# Task statement
Please print the whole listing below exactly as it stands.

# Study material

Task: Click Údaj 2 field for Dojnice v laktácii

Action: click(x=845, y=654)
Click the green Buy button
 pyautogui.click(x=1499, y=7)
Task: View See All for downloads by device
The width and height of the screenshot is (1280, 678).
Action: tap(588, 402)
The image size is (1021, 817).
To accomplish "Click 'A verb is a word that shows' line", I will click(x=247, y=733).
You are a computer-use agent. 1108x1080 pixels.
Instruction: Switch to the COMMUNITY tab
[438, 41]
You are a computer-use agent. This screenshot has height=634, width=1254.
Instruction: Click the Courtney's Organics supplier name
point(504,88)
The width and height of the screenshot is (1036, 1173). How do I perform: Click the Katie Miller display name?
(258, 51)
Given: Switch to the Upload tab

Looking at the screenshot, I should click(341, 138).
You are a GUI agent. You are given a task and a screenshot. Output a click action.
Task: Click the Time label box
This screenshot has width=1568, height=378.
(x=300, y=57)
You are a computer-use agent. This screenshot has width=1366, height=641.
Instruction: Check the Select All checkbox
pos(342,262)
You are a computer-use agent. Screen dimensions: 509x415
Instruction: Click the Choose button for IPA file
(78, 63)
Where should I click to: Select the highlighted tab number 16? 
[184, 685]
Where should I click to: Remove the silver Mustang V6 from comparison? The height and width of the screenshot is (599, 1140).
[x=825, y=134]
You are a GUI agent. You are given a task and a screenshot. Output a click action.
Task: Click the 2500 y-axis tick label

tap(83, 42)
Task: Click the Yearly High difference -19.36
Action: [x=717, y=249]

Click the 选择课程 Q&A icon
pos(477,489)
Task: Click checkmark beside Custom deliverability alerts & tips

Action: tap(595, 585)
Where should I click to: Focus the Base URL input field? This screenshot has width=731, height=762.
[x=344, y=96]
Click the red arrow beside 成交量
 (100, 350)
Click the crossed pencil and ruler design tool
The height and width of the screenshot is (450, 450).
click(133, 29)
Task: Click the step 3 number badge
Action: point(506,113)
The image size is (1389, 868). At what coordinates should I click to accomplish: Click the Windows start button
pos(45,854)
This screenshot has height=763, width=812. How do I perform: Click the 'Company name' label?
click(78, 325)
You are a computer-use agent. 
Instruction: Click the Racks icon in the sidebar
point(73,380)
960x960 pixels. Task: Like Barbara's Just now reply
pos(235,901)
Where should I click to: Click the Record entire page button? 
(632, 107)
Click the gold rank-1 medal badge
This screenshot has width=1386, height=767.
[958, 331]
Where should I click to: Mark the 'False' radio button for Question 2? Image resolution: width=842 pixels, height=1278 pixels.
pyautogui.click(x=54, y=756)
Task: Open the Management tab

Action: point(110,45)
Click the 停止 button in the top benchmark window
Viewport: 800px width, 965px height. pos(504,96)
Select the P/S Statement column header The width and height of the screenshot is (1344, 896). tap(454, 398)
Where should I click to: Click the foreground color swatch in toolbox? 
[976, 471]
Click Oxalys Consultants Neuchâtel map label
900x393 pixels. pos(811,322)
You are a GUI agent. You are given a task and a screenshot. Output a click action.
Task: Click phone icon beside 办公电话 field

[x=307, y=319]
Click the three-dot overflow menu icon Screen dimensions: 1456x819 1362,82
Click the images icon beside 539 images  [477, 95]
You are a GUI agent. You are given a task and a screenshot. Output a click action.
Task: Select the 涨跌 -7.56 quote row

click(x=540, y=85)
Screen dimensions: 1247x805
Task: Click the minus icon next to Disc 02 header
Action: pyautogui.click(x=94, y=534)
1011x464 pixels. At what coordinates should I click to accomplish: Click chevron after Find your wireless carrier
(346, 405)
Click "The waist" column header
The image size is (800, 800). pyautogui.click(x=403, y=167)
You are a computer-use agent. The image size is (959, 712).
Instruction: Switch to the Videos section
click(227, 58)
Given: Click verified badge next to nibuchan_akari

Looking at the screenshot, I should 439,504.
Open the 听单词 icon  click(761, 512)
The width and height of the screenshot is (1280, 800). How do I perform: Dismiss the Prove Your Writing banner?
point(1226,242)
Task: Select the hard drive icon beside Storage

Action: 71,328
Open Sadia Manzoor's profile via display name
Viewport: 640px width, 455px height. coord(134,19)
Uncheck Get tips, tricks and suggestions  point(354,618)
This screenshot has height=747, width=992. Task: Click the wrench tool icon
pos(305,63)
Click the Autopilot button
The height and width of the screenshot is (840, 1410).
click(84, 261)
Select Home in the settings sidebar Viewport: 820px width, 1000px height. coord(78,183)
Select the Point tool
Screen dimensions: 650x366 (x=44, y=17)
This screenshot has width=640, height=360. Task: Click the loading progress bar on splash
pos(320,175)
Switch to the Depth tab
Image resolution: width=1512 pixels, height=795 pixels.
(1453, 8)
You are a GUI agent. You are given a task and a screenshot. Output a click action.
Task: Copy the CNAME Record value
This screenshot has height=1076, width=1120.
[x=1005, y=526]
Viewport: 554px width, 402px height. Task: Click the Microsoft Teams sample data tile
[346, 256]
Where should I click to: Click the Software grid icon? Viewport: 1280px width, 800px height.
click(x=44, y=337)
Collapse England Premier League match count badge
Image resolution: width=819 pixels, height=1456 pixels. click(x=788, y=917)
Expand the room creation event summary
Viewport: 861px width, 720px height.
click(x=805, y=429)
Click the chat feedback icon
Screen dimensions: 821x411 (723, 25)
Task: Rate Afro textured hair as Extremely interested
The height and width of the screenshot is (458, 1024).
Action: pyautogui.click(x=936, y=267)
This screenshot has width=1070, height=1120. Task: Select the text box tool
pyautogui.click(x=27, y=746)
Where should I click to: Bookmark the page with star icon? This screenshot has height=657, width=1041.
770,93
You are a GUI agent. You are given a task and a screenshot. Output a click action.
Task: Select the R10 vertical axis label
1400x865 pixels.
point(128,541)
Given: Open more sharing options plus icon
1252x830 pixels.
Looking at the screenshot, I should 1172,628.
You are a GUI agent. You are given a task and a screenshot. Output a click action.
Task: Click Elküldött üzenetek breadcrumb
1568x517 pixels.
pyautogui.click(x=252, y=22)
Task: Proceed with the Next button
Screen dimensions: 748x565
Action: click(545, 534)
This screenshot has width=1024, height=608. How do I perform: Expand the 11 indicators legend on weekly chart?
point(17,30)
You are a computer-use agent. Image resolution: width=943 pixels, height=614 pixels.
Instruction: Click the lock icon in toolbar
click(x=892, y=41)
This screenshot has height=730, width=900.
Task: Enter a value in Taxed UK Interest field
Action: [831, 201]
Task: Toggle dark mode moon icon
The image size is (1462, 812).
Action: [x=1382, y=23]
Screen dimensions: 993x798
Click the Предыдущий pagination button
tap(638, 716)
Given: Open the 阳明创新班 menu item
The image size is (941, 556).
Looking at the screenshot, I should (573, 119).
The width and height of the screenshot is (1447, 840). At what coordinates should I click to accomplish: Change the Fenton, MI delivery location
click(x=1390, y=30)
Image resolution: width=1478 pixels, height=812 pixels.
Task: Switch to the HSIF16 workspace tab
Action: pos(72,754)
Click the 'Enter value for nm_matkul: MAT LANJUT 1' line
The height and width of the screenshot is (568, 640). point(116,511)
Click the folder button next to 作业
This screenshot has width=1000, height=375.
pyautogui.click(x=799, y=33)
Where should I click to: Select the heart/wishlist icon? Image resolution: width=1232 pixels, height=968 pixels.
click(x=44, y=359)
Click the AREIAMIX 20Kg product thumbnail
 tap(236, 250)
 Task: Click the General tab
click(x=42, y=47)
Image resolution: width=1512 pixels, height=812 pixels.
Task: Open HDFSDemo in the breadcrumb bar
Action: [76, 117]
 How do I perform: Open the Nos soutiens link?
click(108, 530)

# The answer
Task: Click Údaj 2 field for Dojnice v laktácii

Action: click(x=845, y=654)
Click the green Buy button
 pyautogui.click(x=1499, y=7)
Task: View See All for downloads by device
The width and height of the screenshot is (1280, 678).
Action: tap(588, 402)
The image size is (1021, 817).
To accomplish "Click 'A verb is a word that shows' line", I will click(x=247, y=733).
You are a computer-use agent. 1108x1080 pixels.
Instruction: Switch to the COMMUNITY tab
[438, 41]
You are a computer-use agent. This screenshot has height=634, width=1254.
Instruction: Click the Courtney's Organics supplier name
point(504,88)
The width and height of the screenshot is (1036, 1173). How do I perform: Click the Katie Miller display name?
(258, 51)
Given: Switch to the Upload tab

Looking at the screenshot, I should click(341, 138).
You are a GUI agent. You are given a task and a screenshot. Output a click action.
Task: Click the Time label box
This screenshot has width=1568, height=378.
(x=300, y=57)
You are a computer-use agent. This screenshot has width=1366, height=641.
Instruction: Check the Select All checkbox
pos(342,262)
You are a computer-use agent. Screen dimensions: 509x415
Instruction: Click the Choose button for IPA file
(78, 63)
Where should I click to: Select the highlighted tab number 16? 
[184, 685]
Where should I click to: Remove the silver Mustang V6 from comparison? The height and width of the screenshot is (599, 1140).
[x=825, y=134]
You are a GUI agent. You are given a task and a screenshot. Output a click action.
Task: Click the 2500 y-axis tick label

tap(83, 42)
Task: Click the Yearly High difference -19.36
Action: [x=717, y=249]

Click the 选择课程 Q&A icon
pos(477,489)
Task: Click checkmark beside Custom deliverability alerts & tips

Action: tap(595, 585)
Where should I click to: Focus the Base URL input field? This screenshot has width=731, height=762.
[x=344, y=96]
Click the red arrow beside 成交量
 (100, 350)
Click the crossed pencil and ruler design tool
The height and width of the screenshot is (450, 450).
click(133, 29)
Task: Click the step 3 number badge
Action: point(506,113)
The image size is (1389, 868). At what coordinates should I click to accomplish: Click the Windows start button
pos(45,854)
This screenshot has height=763, width=812. How do I perform: Click the 'Company name' label?
click(78, 325)
You are a computer-use agent. 
Instruction: Click the Racks icon in the sidebar
point(73,380)
960x960 pixels. Task: Like Barbara's Just now reply
pos(235,901)
Where should I click to: Click the Record entire page button? 
(632, 107)
Click the gold rank-1 medal badge
This screenshot has width=1386, height=767.
[958, 331]
Where should I click to: Mark the 'False' radio button for Question 2? Image resolution: width=842 pixels, height=1278 pixels.
pyautogui.click(x=54, y=756)
Task: Open the Management tab

Action: point(110,45)
Click the 停止 button in the top benchmark window
Viewport: 800px width, 965px height. pos(504,96)
Select the P/S Statement column header The width and height of the screenshot is (1344, 896). tap(454, 398)
Where should I click to: Click the foreground color swatch in toolbox? 
[976, 471]
Click Oxalys Consultants Neuchâtel map label
900x393 pixels. pos(811,322)
You are a GUI agent. You are given a task and a screenshot. Output a click action.
Task: Click phone icon beside 办公电话 field

[x=307, y=319]
Click the three-dot overflow menu icon Screen dimensions: 1456x819 1362,82
Click the images icon beside 539 images  [477, 95]
You are a GUI agent. You are given a task and a screenshot. Output a click action.
Task: Select the 涨跌 -7.56 quote row

click(x=540, y=85)
Screen dimensions: 1247x805
Task: Click the minus icon next to Disc 02 header
Action: pyautogui.click(x=94, y=534)
1011x464 pixels. At what coordinates should I click to accomplish: Click chevron after Find your wireless carrier
(346, 405)
Click "The waist" column header
The image size is (800, 800). pyautogui.click(x=403, y=167)
You are a computer-use agent. The image size is (959, 712).
Instruction: Switch to the Videos section
click(227, 58)
Given: Click verified badge next to nibuchan_akari

Looking at the screenshot, I should 439,504.
Open the 听单词 icon  click(761, 512)
The width and height of the screenshot is (1280, 800). How do I perform: Dismiss the Prove Your Writing banner?
point(1226,242)
Task: Select the hard drive icon beside Storage

Action: 71,328
Open Sadia Manzoor's profile via display name
Viewport: 640px width, 455px height. coord(134,19)
Uncheck Get tips, tricks and suggestions  point(354,618)
This screenshot has height=747, width=992. Task: Click the wrench tool icon
pos(305,63)
Click the Autopilot button
The height and width of the screenshot is (840, 1410).
click(84, 261)
Select Home in the settings sidebar Viewport: 820px width, 1000px height. coord(78,183)
Select the Point tool
Screen dimensions: 650x366 (x=44, y=17)
This screenshot has width=640, height=360. Task: Click the loading progress bar on splash
pos(320,175)
Switch to the Depth tab
Image resolution: width=1512 pixels, height=795 pixels.
(1453, 8)
You are a GUI agent. You are given a task and a screenshot. Output a click action.
Task: Copy the CNAME Record value
This screenshot has height=1076, width=1120.
[x=1005, y=526]
Viewport: 554px width, 402px height. Task: Click the Microsoft Teams sample data tile
[346, 256]
Where should I click to: Click the Software grid icon? Viewport: 1280px width, 800px height.
click(x=44, y=337)
Collapse England Premier League match count badge
Image resolution: width=819 pixels, height=1456 pixels. click(x=788, y=917)
Expand the room creation event summary
Viewport: 861px width, 720px height.
click(x=805, y=429)
Click the chat feedback icon
Screen dimensions: 821x411 (723, 25)
Task: Rate Afro textured hair as Extremely interested
The height and width of the screenshot is (458, 1024).
Action: pyautogui.click(x=936, y=267)
This screenshot has width=1070, height=1120. Task: Select the text box tool
pyautogui.click(x=27, y=746)
Where should I click to: Bookmark the page with star icon? This screenshot has height=657, width=1041.
770,93
You are a GUI agent. You are given a task and a screenshot. Output a click action.
Task: Select the R10 vertical axis label
1400x865 pixels.
point(128,541)
Given: Open more sharing options plus icon
1252x830 pixels.
Looking at the screenshot, I should 1172,628.
You are a GUI agent. You are given a task and a screenshot. Output a click action.
Task: Click Elküldött üzenetek breadcrumb
1568x517 pixels.
pyautogui.click(x=252, y=22)
Task: Proceed with the Next button
Screen dimensions: 748x565
Action: click(545, 534)
This screenshot has width=1024, height=608. How do I perform: Expand the 11 indicators legend on weekly chart?
point(17,30)
You are a computer-use agent. Image resolution: width=943 pixels, height=614 pixels.
Instruction: Click the lock icon in toolbar
click(x=892, y=41)
This screenshot has height=730, width=900.
Task: Enter a value in Taxed UK Interest field
Action: [831, 201]
Task: Toggle dark mode moon icon
The image size is (1462, 812).
Action: [x=1382, y=23]
Screen dimensions: 993x798
Click the Предыдущий pagination button
tap(638, 716)
Given: Open the 阳明创新班 menu item
The image size is (941, 556).
Looking at the screenshot, I should (573, 119).
The width and height of the screenshot is (1447, 840). At what coordinates should I click to accomplish: Change the Fenton, MI delivery location
click(x=1390, y=30)
Image resolution: width=1478 pixels, height=812 pixels.
Task: Switch to the HSIF16 workspace tab
Action: pos(72,754)
Click the 'Enter value for nm_matkul: MAT LANJUT 1' line
The height and width of the screenshot is (568, 640). point(116,511)
Click the folder button next to 作业
This screenshot has width=1000, height=375.
pyautogui.click(x=799, y=33)
Where should I click to: Select the heart/wishlist icon? Image resolution: width=1232 pixels, height=968 pixels.
click(x=44, y=359)
Click the AREIAMIX 20Kg product thumbnail
 tap(236, 250)
 Task: Click the General tab
click(x=42, y=47)
Image resolution: width=1512 pixels, height=812 pixels.
Task: Open HDFSDemo in the breadcrumb bar
Action: [76, 117]
 How do I perform: Open the Nos soutiens link?
click(108, 530)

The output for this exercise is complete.